Once the sales agreement has been signed it still takes a number of weeks (generally around 12) for a property to be transferred from the seller to the buyer. Depending on how quickly a buyer’s property sells, or on when their current lease agreement expires, they might decide to take early occupation of their new home.
 
“Buyers need to note that there is a difference between taking ownership and occupation,” explains Bruce Swain, CEO of Leapfrog Property Group, “Once a buyer has taken ownership of a property it legally belongs to them to do with as they see fit – living in it, renting it out, selling it etc. Taking occupation merely means that the buyer is allowed to live in the home while the sales transaction is concluded.”
 
The Pros and Cons of Occupation
 
“Depending on the buyer’s situation it may be necessary to take occupation, as opposed to having to rent accommodation elsewhere and in effect moving twice for example,” explains Swain.  In these cases, or where relocation to a different city is required, it may well be the best option for buyers to move in to their new home before the transfer process has been completed.
 
“Buyers need to think about taking occupation quite seriously as occupational rent is usually set at around 1% of the purchase price, per month, which may not be the most cost effective option depending on the buyer’s budget”, says Swain.
 
On the other hand, sellers may occasionally need to remain on the property, even after the transfer has gone through due to a work contract, renovations being completed on their new home etc. “If the buyer is willing the seller will be the one paying occupation rent in this case.”
 
Taking Care of the Details
 
“If the seller will be staying on past the transfer date, both parties will need to agree on a moving date, as with a normal rental contract”, Swain recommends.

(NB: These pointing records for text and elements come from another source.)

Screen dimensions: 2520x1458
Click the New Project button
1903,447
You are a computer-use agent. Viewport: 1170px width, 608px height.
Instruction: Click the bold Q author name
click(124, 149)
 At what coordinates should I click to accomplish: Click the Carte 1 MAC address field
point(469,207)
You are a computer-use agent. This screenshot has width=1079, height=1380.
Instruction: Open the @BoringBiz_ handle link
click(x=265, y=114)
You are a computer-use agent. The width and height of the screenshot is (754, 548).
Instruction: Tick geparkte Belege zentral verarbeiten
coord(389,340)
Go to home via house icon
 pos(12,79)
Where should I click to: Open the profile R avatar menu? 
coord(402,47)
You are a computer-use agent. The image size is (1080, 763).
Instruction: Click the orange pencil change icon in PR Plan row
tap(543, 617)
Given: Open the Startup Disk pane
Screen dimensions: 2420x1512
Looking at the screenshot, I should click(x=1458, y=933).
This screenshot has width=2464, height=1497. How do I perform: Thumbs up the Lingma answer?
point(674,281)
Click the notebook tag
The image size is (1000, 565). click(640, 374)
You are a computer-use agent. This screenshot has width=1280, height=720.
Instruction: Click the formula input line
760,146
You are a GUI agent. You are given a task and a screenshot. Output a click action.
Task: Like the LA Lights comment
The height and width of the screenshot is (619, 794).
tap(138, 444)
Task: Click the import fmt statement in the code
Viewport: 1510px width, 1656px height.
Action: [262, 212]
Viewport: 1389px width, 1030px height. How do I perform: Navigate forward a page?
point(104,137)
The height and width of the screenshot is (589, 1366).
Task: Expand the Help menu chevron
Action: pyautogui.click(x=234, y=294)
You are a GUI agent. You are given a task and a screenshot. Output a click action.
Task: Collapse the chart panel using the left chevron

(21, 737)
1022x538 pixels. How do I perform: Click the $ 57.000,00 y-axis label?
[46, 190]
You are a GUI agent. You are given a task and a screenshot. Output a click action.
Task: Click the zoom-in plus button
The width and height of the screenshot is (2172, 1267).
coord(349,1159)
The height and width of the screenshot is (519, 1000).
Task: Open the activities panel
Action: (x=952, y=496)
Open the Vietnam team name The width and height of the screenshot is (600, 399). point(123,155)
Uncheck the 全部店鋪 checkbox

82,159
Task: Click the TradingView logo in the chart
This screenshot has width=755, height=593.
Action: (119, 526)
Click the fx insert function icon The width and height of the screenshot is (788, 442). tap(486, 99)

In most cases the municipal rates and taxes are paid for by the property owner (whether that is the seller, or whether the transfer has gone through and the buyer is now the owner) and the consumables like water and electricity are paid for by the occupant. “It is in the best interests of both parties to clarify who will be responsible for which costs before occupation takes place to avoid later conflicts”, says Swain.
 
Swain goes on to advise both buyers and sellers to stipulate that the seller will continue their homeowner’s insurance until the transfer of the property is complete; “This guarantees that the property is ensured against fires, floods etc while the sales process is being finalised.”
 
Another good tip is to ensure that the buyer cannot store items at the property while the seller is still living there or the seller, once the buyer has taken occupation so as to avoid damage disputes that may arise.
 
“As with every other part of the property sales transaction it is imperative that both buyer and seller communicate their needs and expectations clearly in writing, before signing any agreements. A qualified estate agent can guide both parties, pointing out potential conflicts and complications well in advance,” believes Swain.